The relationship between gut microbiome and health is well established, but there is still much to learn about the specific bacteria that reside in this environment. The gut microbiome contains a vast number of genes that encode proteins of unknown function. Unfortunately, many gut microbes can be difficult to cultivate and manipulate genetically, making it challenging to assign phenotypes to these genes.

Akkermansia muciniphila is a prominent gut microbe that lacked any methods for genetic manipulation. This bacterium colonizes the intestine, where it forages on components of the mucus layer called mucins. Initially isolated in the early 2000s by Muriel Derrien et al.1, interest in A. muciniphila has exploded recently as we learn more about its impact on health. Colonization with A. muciniphila has been shown to protect against obesity, infection, and neurological disorders, and to enhance the efficacy of cancer immunotherapy2–6. Despite these exciting links to human health, we still know very little about how A. muciniphila colonizes the gut and impacts its host. A major barrier to investigating these questions was a lack of genetic tools. 

Using newly developed genetic approaches, we discovered a transporter required for A. muciniphila to import mucin into the cell, where it accumulates in mucinosomes. Mucin degradation affects short chain fatty acid (SFCA) production by A. muciniphila and alters the expression of lipid metabolism genes in the host.
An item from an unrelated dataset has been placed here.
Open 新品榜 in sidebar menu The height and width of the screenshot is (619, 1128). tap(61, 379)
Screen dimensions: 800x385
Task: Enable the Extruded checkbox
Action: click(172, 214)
Discovery of genes required for growth on mucin and a new subcellular structure, the "mucinosome"

In our recent Nature Microbiology paper7, we established methods for transposon mutagenesis in A. muciniphila, providing the first genetic clues to how this organism colonizes its niche in the gut. Using a high throughput screening technique called transposon insertion sequencing (INSeq/TnSeq), we identified genes required for A. muciniphila to grow on mucins and colonize the intestinal tract of various mouse models. Genes needed for A. muciniphila to survive in the gut were predicted to encode functions such as amino acid biosynthesis, secretion systems, and surface proteins. The mutations that caused the greatest growth defects, however, were in genes that had no predicted functions and lacked homology to any other organisms. We zeroed in on two clusters of these genes of unknown function that were essential for growth in mucin and named them Mucin Utilization Loci (MULs). 

As its name suggests, A. muciniphila loves mucin. While other gut microbes can degrade mucins to varying extents, A. muciniphila is the only gut microbe known to specialize in using it as its preferred food source. Mucins are complex glycoproteins that are typically challenging for bacteria to degrade, raising the question of how A. muciniphila can use it so efficiently. To watch mucin uptake in real time, we fed A. muciniphila fluorescently labelled mucin. Unexpectedly, we found that it imported mucins and accumulated them in intracellular structures that we named mucinosomes. We hypothesize that this form of selfish eating that allows A. muciniphila to feed on mucins while limiting the amount of partially degraded glycans that could be lost to competing members of the microbiota. The MUL genes were essential for mucin transport and mucinosome formation. Without mutagenesis and phenotypic analysis, there were few clues to the functions of these genes. 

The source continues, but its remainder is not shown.